The Great Pottery Throw Down


I've just finished watching the third episode of BBC 2's newest 'Bake Off' variation, The Great Pottery Throw Down, and I actually bloody love it! 

I will admit that when I saw the adverts, along with the 'making is the new baking' slogan I was as sceptical as everyone else. I have loved the Bake Off (as has the rest of the country) since the beginning, but I haven't really warmed to any of the various other programmes that have been cast in the same mould; The Great British Sewing Bee is ok, but I think it tries a little hard to be as twee and 'innuendo-y' as the Bake Off naturally is, and the allotment one was a bit of a disaster.

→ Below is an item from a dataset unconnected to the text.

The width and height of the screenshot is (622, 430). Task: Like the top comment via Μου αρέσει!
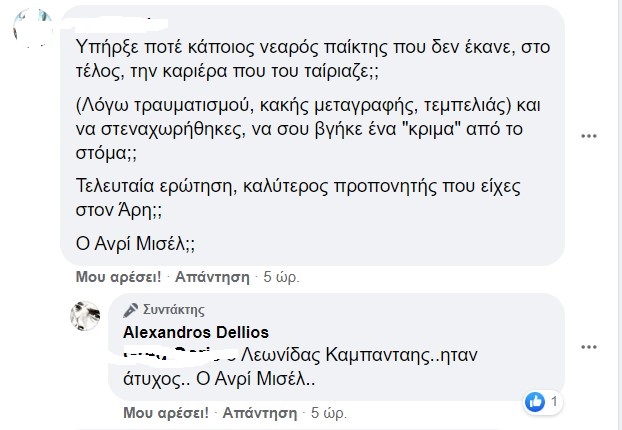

The Great British Pottery throw down feels different though. Yes, they still have three challenges, there is a 'Star-Baker' equivalent in the weekly 'Top-Potter' award, and the innuendoes are plenty, but it feels more genuine somehow. The passion the contestants have feels sincere, and they're really really skilled at what they're doing already. Each show so far has felt varied too, because the 'main make', 'throw down' and 'skill' challenges are so different each week. The potters have so far had to make a nest of bowls, a basin and a set of five vases as their weekly 'main make', and had various smaller challenges, such as throwing a pot blindfolded, adding handles to mugs or throwing as many pieces as they can within a time limit.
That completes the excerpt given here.